“Fuzzy logic” search in SQL Server
I was looking hard for a good, robust, yet possibly simple and fast to implement method of “fuzzy” logic search for an application based on SQL Server 2005. “Fuzzy” meaning that a search would return not only exact (or wildcard) matches but also phonetically similar words. This is especially useful for any database applications with operators using last names, component names or any name actually heard over the phone for example.
SQL offers two methods: DIFFERENCE and SOUNDEX. Unfortunately both are quite inefficient unfortunately.
Books online give some examples how they work, but the fact is that the algorithm is a well-known and simple one: https://en.wikipedia.org/wiki/Soundex.
The first obstacle is that it retains the first letter of string, so “goat” and “boat” are according to SOUNDEX not phonetically similar…
What we did is take SOUNDEX of two compared words and then run them through DIFFERENCE. A difference of 3 would then mean similar words. This makes gets rid of the first letter “obstacle”, but then produces a too far-off comparison for words beginning with the same letter.

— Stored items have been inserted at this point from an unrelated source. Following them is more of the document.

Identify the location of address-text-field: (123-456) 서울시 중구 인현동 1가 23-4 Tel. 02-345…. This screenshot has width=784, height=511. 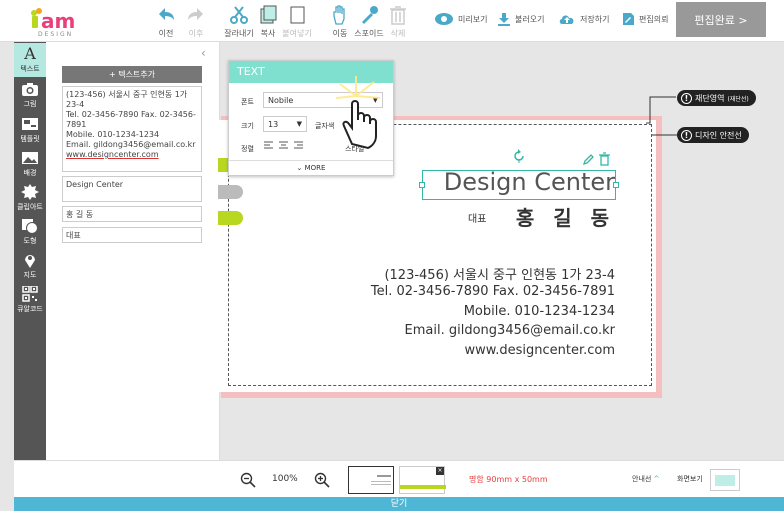
(132, 129).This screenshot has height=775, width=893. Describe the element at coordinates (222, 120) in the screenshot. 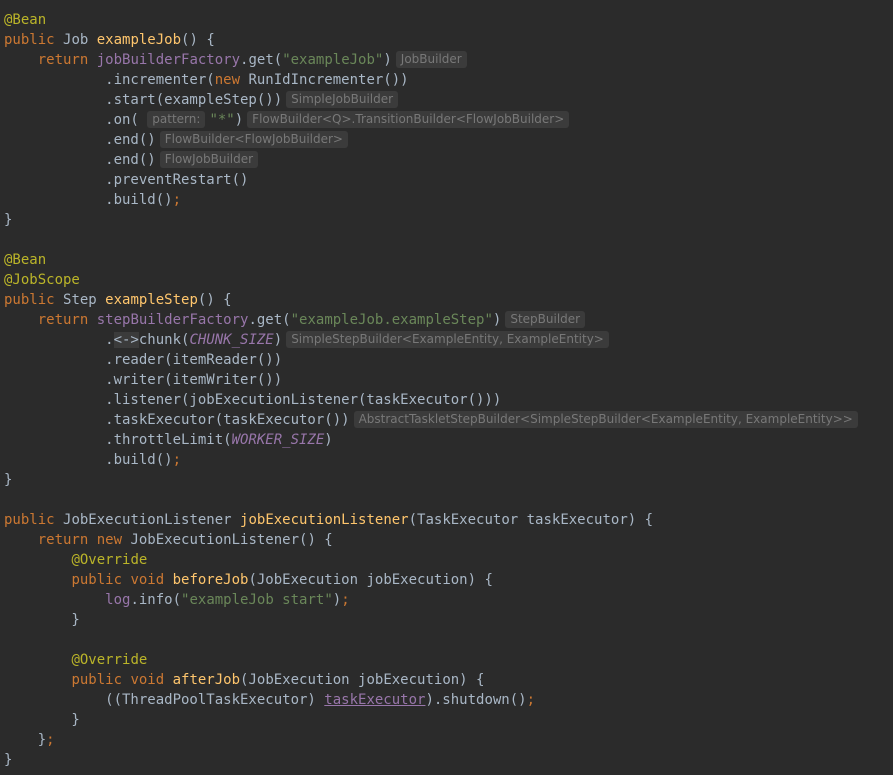

I see `string-literal-token: "*"` at that location.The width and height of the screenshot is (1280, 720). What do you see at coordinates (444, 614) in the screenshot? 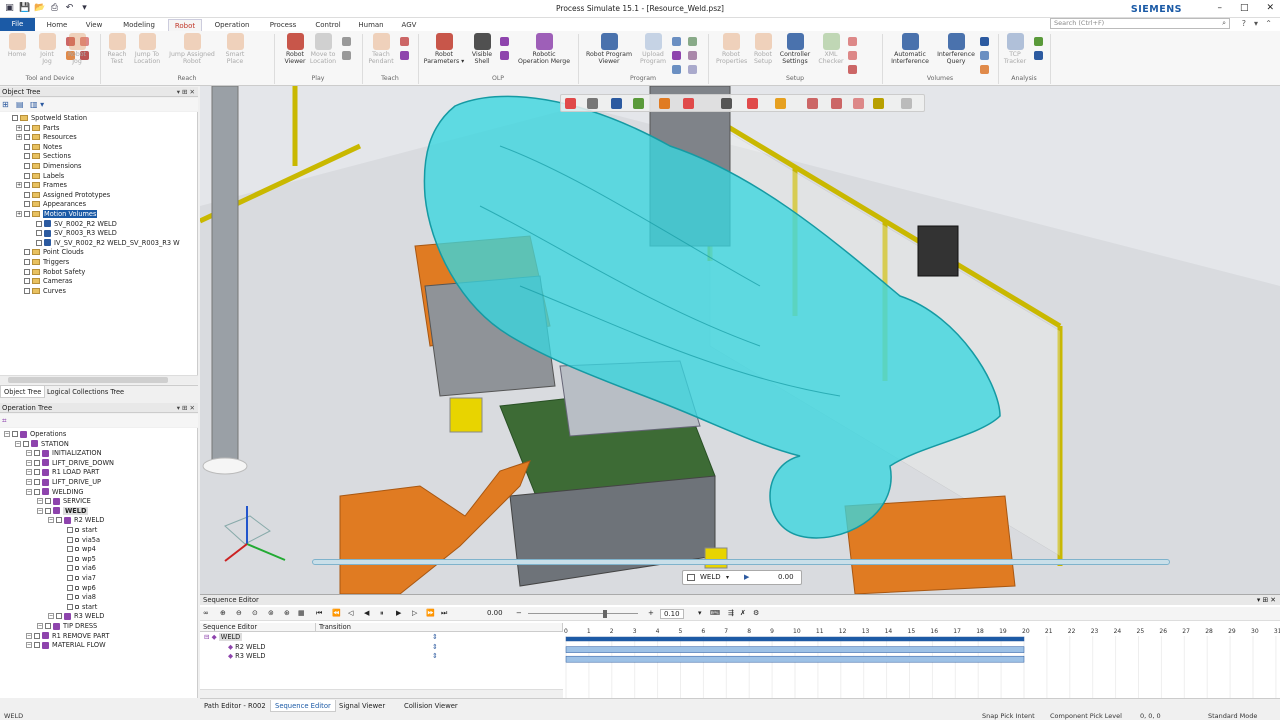
I see `jump-end-icon: ⏭` at bounding box center [444, 614].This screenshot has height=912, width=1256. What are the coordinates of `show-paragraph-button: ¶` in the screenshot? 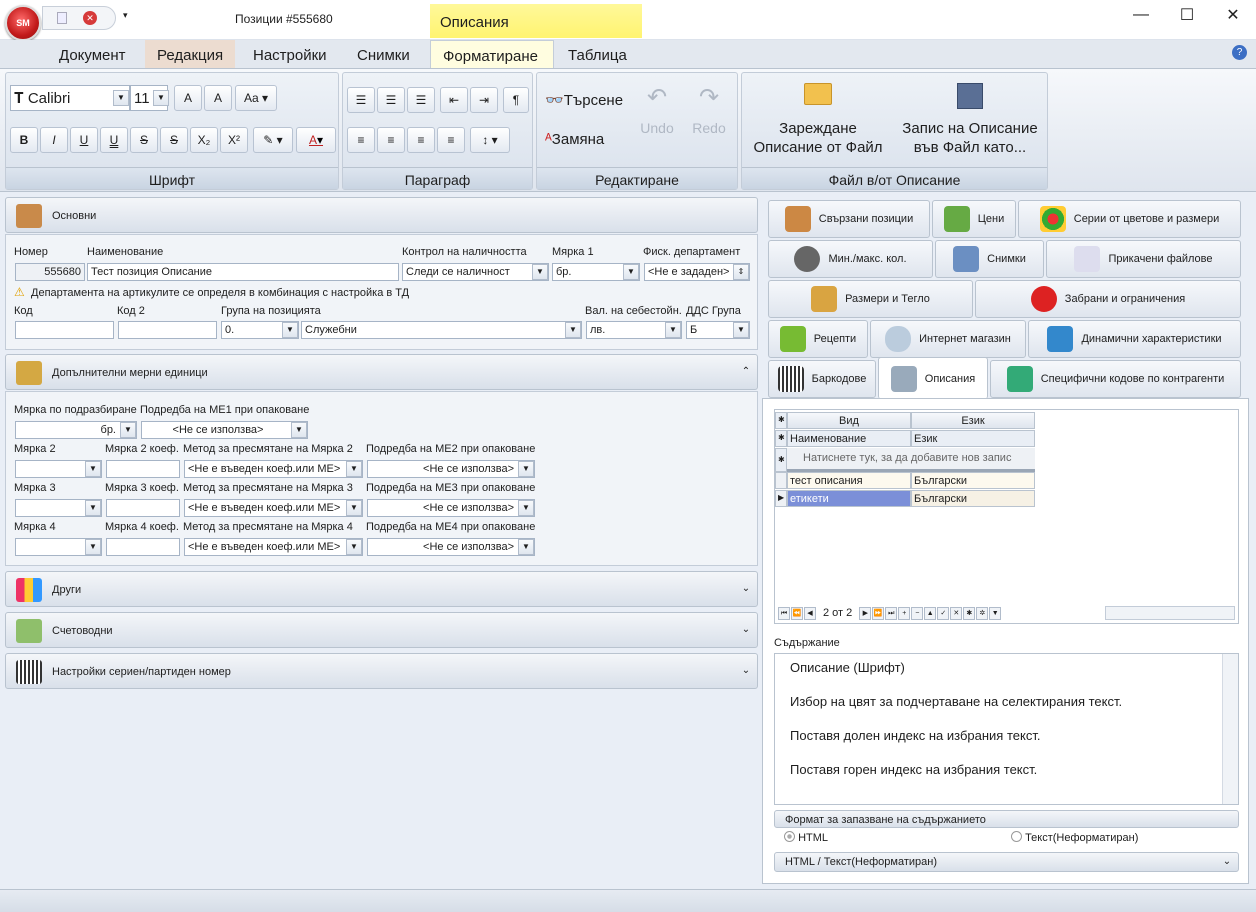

Unfortunately SQL does not have anything more built-in. The only way is to improve the algorithm yourself which can be quite complex – increased performance hit, and time for development. An example is a 600+ line stored procedure:
https://www.planet-source-code.com/vb/scripts/ShowCode.asp?txtCodeId=519&lngWId=5
The most well-known improvements are DoubleMetaphone and adding distance algorithms, e.g. "Levenshtein Distance".

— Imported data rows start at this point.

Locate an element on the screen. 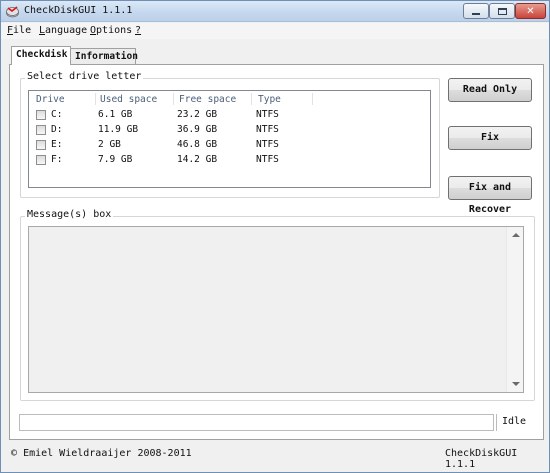 Image resolution: width=550 pixels, height=473 pixels. title-bar: CheckDiskGUI 1.1.1 ✕ is located at coordinates (275, 12).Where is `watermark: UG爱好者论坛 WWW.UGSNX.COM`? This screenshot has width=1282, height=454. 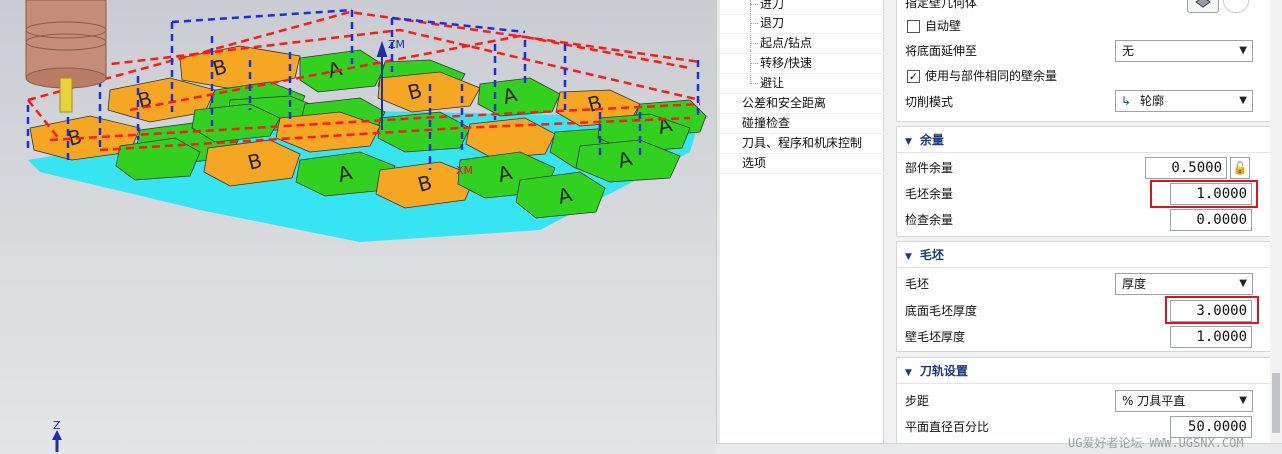
watermark: UG爱好者论坛 WWW.UGSNX.COM is located at coordinates (1156, 443).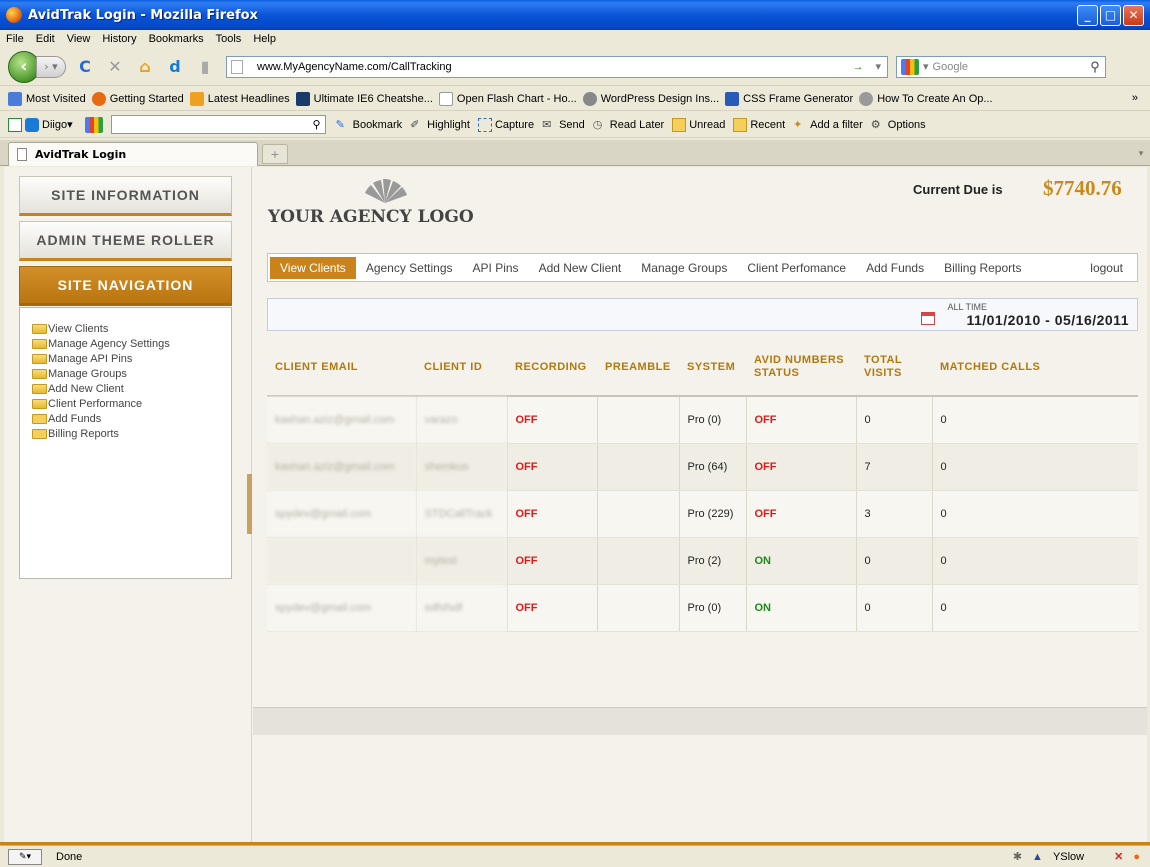  Describe the element at coordinates (684, 268) in the screenshot. I see `menu-manage-groups: Manage Groups` at that location.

It might be interesting to compare how those features are implemented in other systems like Oracle, SAP, etc.
Comments
Anonymous
April 08, 2007
Don't forget the rich data mining algorithms in Analysis Services, and the Fuzzy Lookup function in Integration Services.Anonymous
July 22, 2008
Aloha, Any new findings on this topic? I am doing my very first SQL Server project and I need this kind of functionality as well. On top of it I need to find a way to rank the results by weighing matches in columns differently. I would rather not have to do that kind of stuff in userland (and/or by de-normalizing). Another approach that might work to some degree are synonym lists, but I guess its hard to keep those dynamic.Anonymous
July 22, 2008
Hi, You might have a look at these posts: http://blogs.conchango.com/jamiethomson/archive/2008/05/21/fuzzyness.aspx. It talks about 2008 sql improvements in that area, but has some references to how you can use SSIS packages for that (I know its far from native querying).